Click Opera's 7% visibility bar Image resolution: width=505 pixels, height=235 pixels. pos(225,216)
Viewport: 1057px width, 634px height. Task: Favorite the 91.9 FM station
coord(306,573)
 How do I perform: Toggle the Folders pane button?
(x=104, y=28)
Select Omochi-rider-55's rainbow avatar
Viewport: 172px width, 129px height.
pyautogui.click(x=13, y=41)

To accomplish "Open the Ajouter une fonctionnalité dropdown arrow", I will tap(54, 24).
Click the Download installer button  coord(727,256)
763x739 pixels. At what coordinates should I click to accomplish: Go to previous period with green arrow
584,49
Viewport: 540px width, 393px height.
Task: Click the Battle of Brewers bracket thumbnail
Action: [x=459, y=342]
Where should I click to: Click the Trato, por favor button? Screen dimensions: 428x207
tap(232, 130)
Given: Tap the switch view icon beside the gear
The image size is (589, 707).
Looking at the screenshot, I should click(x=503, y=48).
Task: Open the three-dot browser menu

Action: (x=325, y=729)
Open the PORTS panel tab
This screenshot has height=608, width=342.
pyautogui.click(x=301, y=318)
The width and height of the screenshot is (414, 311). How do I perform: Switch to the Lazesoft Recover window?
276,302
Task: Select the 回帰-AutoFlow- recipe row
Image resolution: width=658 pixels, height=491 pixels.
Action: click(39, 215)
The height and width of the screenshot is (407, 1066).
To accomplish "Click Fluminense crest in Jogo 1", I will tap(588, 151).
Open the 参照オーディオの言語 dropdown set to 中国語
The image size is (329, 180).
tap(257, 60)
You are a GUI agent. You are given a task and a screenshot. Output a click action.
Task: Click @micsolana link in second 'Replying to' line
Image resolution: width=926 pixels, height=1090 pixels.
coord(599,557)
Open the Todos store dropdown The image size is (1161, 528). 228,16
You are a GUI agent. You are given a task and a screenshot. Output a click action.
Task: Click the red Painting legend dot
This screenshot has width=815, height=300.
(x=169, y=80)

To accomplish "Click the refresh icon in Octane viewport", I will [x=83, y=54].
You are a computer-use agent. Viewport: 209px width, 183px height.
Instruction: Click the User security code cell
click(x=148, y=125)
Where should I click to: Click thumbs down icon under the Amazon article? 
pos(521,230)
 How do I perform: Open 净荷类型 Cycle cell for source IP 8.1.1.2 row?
◆ ◆ ◆ ◆
What to work on =>
Format every line of the entries above as a JSON list of strings, with one string per line and blank lines omitted.

Final answer =>
[
  "Click Opera's 7% visibility bar Image resolution: width=505 pixels, height=235 pixels. pos(225,216)",
  "Viewport: 1057px width, 634px height. Task: Favorite the 91.9 FM station",
  "coord(306,573)",
  " How do I perform: Toggle the Folders pane button?",
  "(x=104, y=28)",
  "Select Omochi-rider-55's rainbow avatar",
  "Viewport: 172px width, 129px height.",
  "pyautogui.click(x=13, y=41)",
  "To accomplish \"Open the Ajouter une fonctionnalité dropdown arrow\", I will tap(54, 24).",
  "Click the Download installer button  coord(727,256)",
  "763x739 pixels. At what coordinates should I click to accomplish: Go to previous period with green arrow",
  "584,49",
  "Viewport: 540px width, 393px height.",
  "Task: Click the Battle of Brewers bracket thumbnail",
  "Action: [x=459, y=342]",
  "Where should I click to: Click the Trato, por favor button? Screen dimensions: 428x207",
  "tap(232, 130)",
  "Given: Tap the switch view icon beside the gear",
  "The image size is (589, 707).",
  "Looking at the screenshot, I should click(x=503, y=48).",
  "Task: Open the three-dot browser menu",
  "Action: (x=325, y=729)",
  "Open the PORTS panel tab",
  "This screenshot has height=608, width=342.",
  "pyautogui.click(x=301, y=318)",
  "The width and height of the screenshot is (414, 311). How do I perform: Switch to the Lazesoft Recover window?",
  "276,302",
  "Task: Select the 回帰-AutoFlow- recipe row",
  "Image resolution: width=658 pixels, height=491 pixels.",
  "Action: click(39, 215)",
  "The height and width of the screenshot is (407, 1066).",
  "To accomplish \"Click Fluminense crest in Jogo 1\", I will tap(588, 151).",
  "Open the 参照オーディオの言語 dropdown set to 中国語",
  "The image size is (329, 180).",
  "tap(257, 60)",
  "You are a GUI agent. You are given a task and a screenshot. Output a click action.",
  "Task: Click @micsolana link in second 'Replying to' line",
  "Image resolution: width=926 pixels, height=1090 pixels.",
  "coord(599,557)",
  "Open the Todos store dropdown The image size is (1161, 528). 228,16",
  "You are a GUI agent. You are given a task and a screenshot. Output a click action.",
  "Task: Click the red Painting legend dot",
  "This screenshot has width=815, height=300.",
  "(x=169, y=80)",
  "To accomplish \"Click the refresh icon in Octane viewport\", I will [x=83, y=54].",
  "You are a computer-use agent. Viewport: 209px width, 183px height.",
  "Instruction: Click the User security code cell",
  "click(x=148, y=125)",
  "Where should I click to: Click thumbs down icon under the Amazon article? ",
  "pos(521,230)",
  " How do I perform: Open 净荷类型 Cycle cell for source IP 8.1.1.2 row?"
]